Se dovessi riflettere sul perché funzionano così tanto le serie tv di matrice americana, la risposta è sempre quella che mi trovo a sentenziare a chi me lo chiede, al caffè di un mai così ispirante locale di Roma (tocca trovarne di magici, come a Parigi o a New York, ma questo è luogo comune no? Qualcuno ne conosce però?).

La risposta, comunque, è che, nella tragica frenesia del vivere, la pillola di 45 minuti risulta più digeribile di un film, ed il ritmo ormai perfetto ti scivola dentro così privo di attrito che non ti accorgi neanche che hai rubato qualche decina di minuti al sonno, e ne vuoi anche altro. L’effetto di assuefazione si comincia a far sentire, e tu chiudi con un gesto secco il portatile, e giù di nuovo nel reale. Ma già ti manca il racconto.

Fa seguito agli ormai numerosissimi prodotti di qualità statunitensi la nuova storia di J.J. Abrams, nome profetico che il creatore di Lost ha imposto al pubblico da una decina di anni. Il nuovo racconto a puntate (che ricordiamo richiama gli effetti del romanzo d’appendice [sotto inciso: perché non leggersi allora il mio romanzo a puntate che ho ripreso a pubblicare sul sito?]), dicevo il nuovo racconto si chiama Alcatraz, storia misteriosa e temporalmente senza regole della scomparsa di 306 tra detenuti e secondini del carcere di massima sicurezza, “La roccia”, sito sull’isola di fronte a San Francisco.

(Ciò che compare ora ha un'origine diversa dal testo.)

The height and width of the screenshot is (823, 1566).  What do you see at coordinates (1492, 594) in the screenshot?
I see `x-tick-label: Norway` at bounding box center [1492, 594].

Il carcere chiuse nel 1963, ufficialmente i detenuti sono stati trasferiti, ma… manco pe’ niente. Nessuno sa dove siano finiti realmente. Una squadra speciale formata da un misterioso uomo di stato, una giovane detective e un noto studioso di Alcatraz (il buon Hugo di “Lost”, Jorge Garcia) staranno all’erta ad accogliere, uno dopo l’altro, l’improvviso ritorno di chi scomparve nel 1963.

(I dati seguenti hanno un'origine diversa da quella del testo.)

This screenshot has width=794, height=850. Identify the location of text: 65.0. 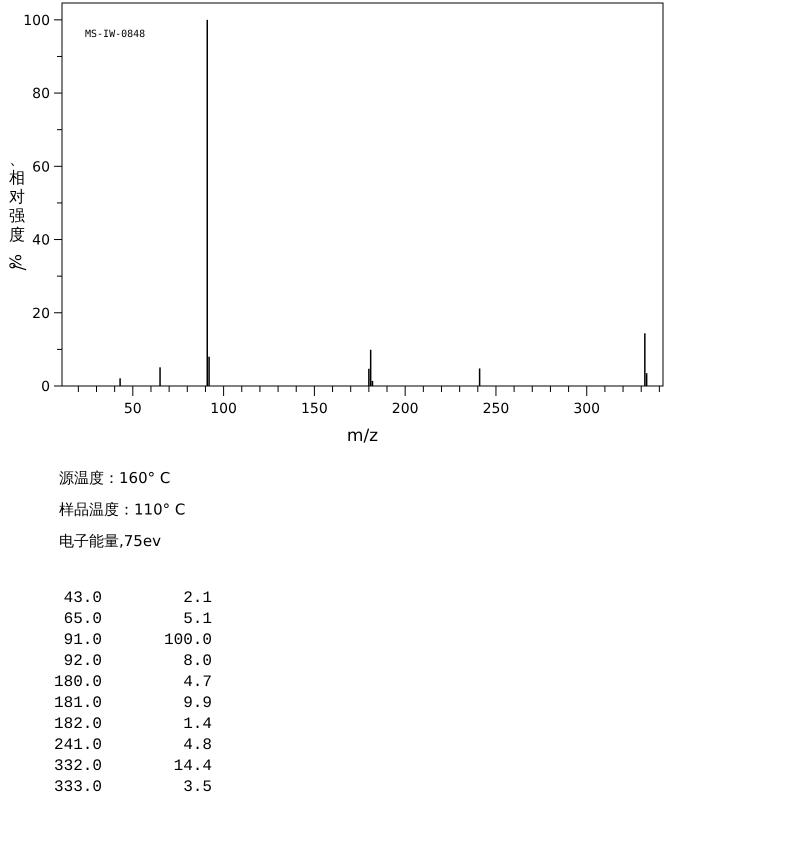
(83, 619).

Mistero, sapienza narrativa, montaggio impeccabile, di nuovo il tempo spezzato a rompere ogni regola. Lo sappiamo, ormai, Abrams ha ridefinito alcuni punti del serial, ha acchiappato Nerd e meno Secchioni, e confluito la voglia di avventura e mistero di ognuno di noi nelle sue storie seriali. Mi sembra dal primo episodio di Alcatraz che gli elementi che abbiamo amato in Lost e Fringe ci siano tutti. Certo, il rischio del déjà vu comincia ad essere alto. Però fa piacere ricominciare a sperare di nuovo di stupirsi.